Dan Watson

Two ASI presidential candidates; one tough decision.

After interviewing each candidate, the Mustang Daily feels confident both would do a fine job in representing the Cal Poly student body.

But the Mustang Daily editorial board also feels Todd Maki is the stronger candidate and better choice for ASI president.

The Cal Poly student body will choose between Maki and Anne Giapapas when it votes in the ASI elections on Wednesday and Thursday.

Maki’s experience over Giapapas was the selling point for the Mustang Daily editorial board, which voted 8-1 for Maki; two members abstained from voting.

While Giapapas is quick to point out the negative aspects of ASI – that UU Hour was better freshman year, that many of her friends complain about student government and that she once looked upon the organization as simply a “clique” – she also admits that until last year she didn’t even know the University Union had student offices in it.

With three years of ASI involvement, Maki has an affinity for student government, an impressive resume and a much-needed connection with key figures.

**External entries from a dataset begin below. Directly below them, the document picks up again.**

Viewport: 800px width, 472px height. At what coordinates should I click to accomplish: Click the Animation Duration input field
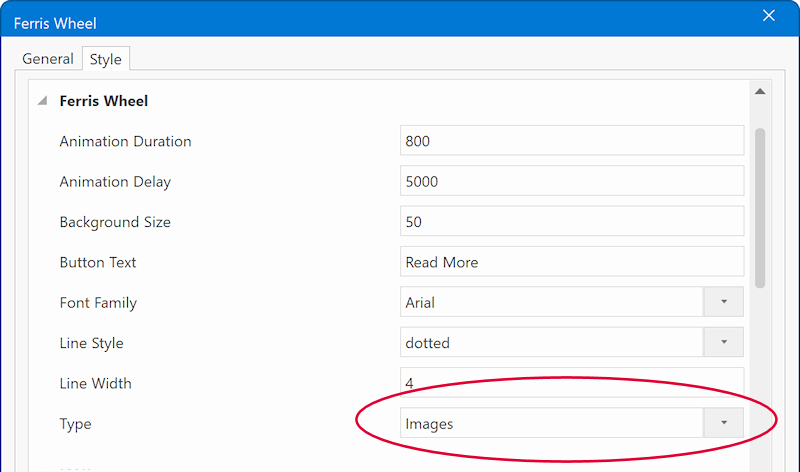[571, 141]
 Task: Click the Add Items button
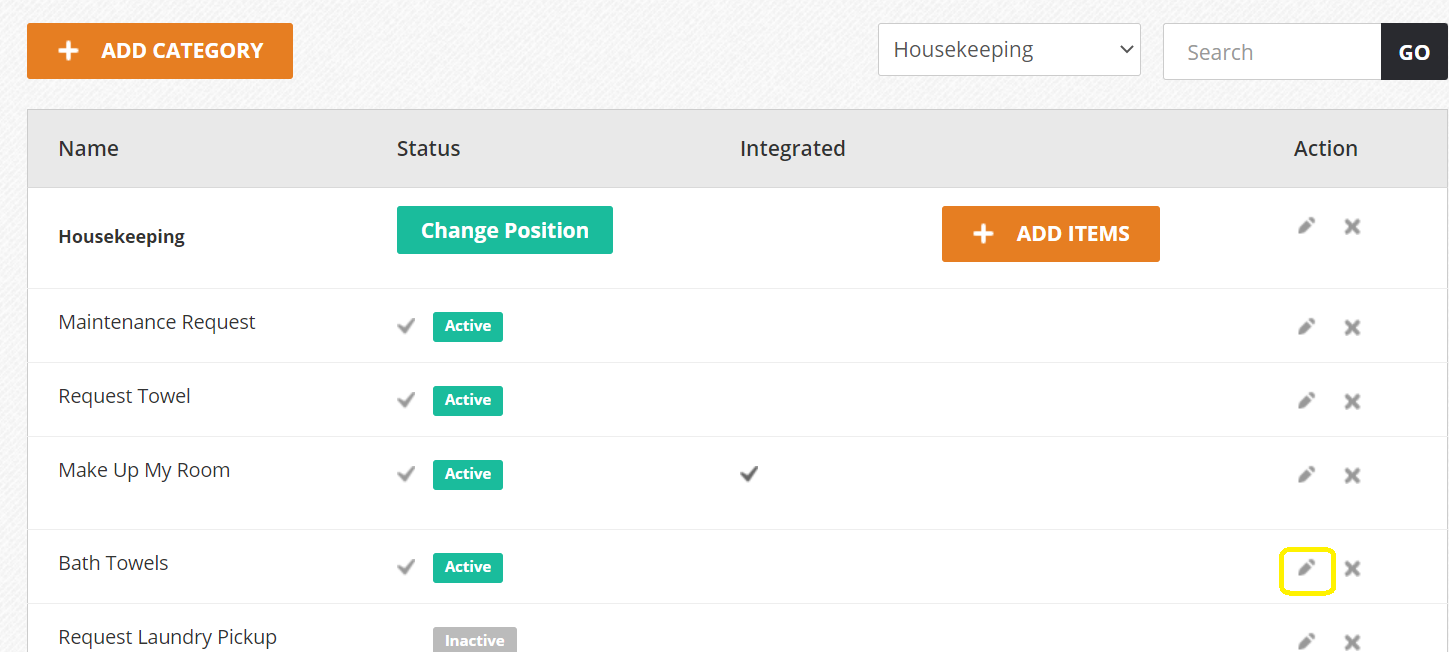point(1051,234)

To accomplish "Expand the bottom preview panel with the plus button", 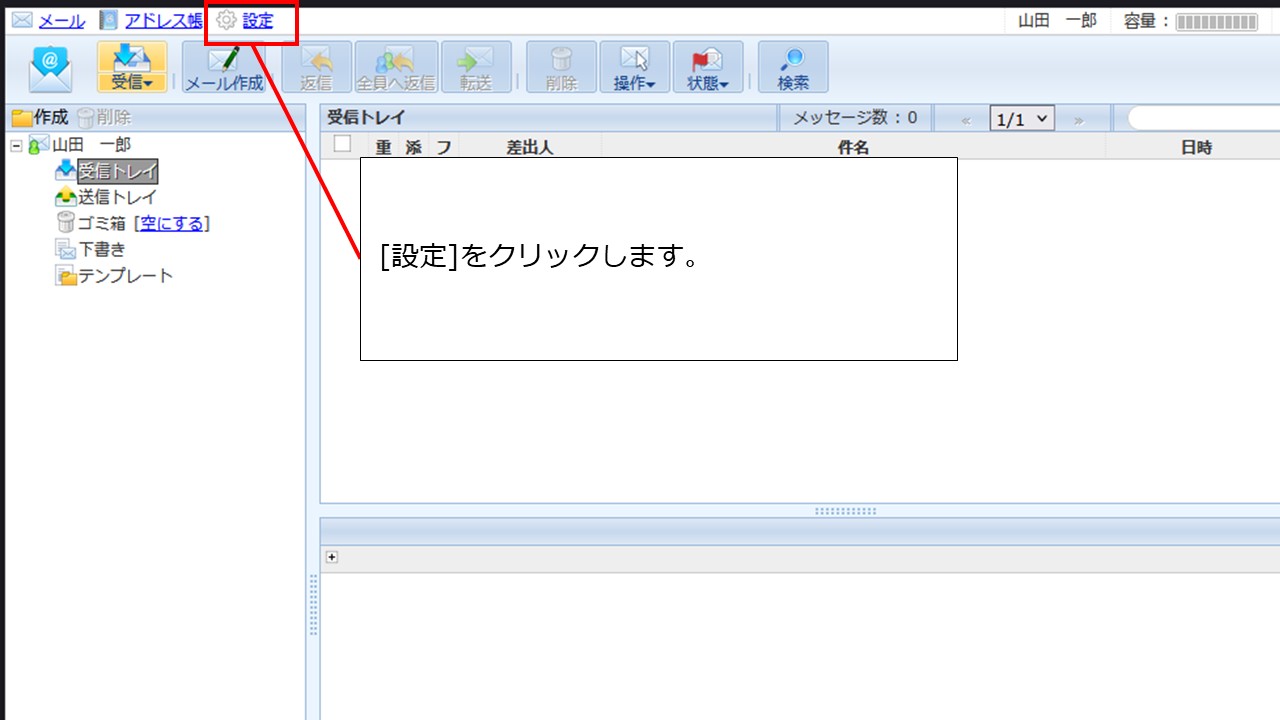I will [x=332, y=556].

Through his past experiences with ASI, Maki developed a strong network of contacts. His various projects and university involvement afforded him the opportunity to form solid relationships with a wide range of individuals ranging from Vice President for Student Affairs Cornel Morton to Interim Provost Robert Detweiler to Mayor Dave Romero. These preexisting relationships would give Maki a great foundation right from the beginning of the presidential term.

Giapapas said she’s not interested in politics, and comparatively, Maki has managed to transcend political boundaries. Maki has the support of both the Cal Poly College Republicans and the Cal Poly Democrats. Current ASI President Tylor Middlestadt supports him. As does last year’s ASI President Blake Bolton.

Last year, Middlestadt promised to make ASI more visible on campus and ran on a platform that set sustainability as the top priority. Maki has been involved in the “Experience ASI” campaign that has been so effective this year.

Maki places an emphasis on finding a solution to the transportation problems in San Luis Obispo. After conducting a survey with ASI Lobby Corps, Maki gained the background knowledge necessary to change the transit system to better accommodate students’ needs. He pointed to SLO Transit’s limited hours of operation as a system flaw, and also noted the pick-up and drop-off times do not coincide with Cal Poly’s class schedule. Maki spent several hours a week riding the SLO Transit buses to survey 386 students on the successes and failures of the system.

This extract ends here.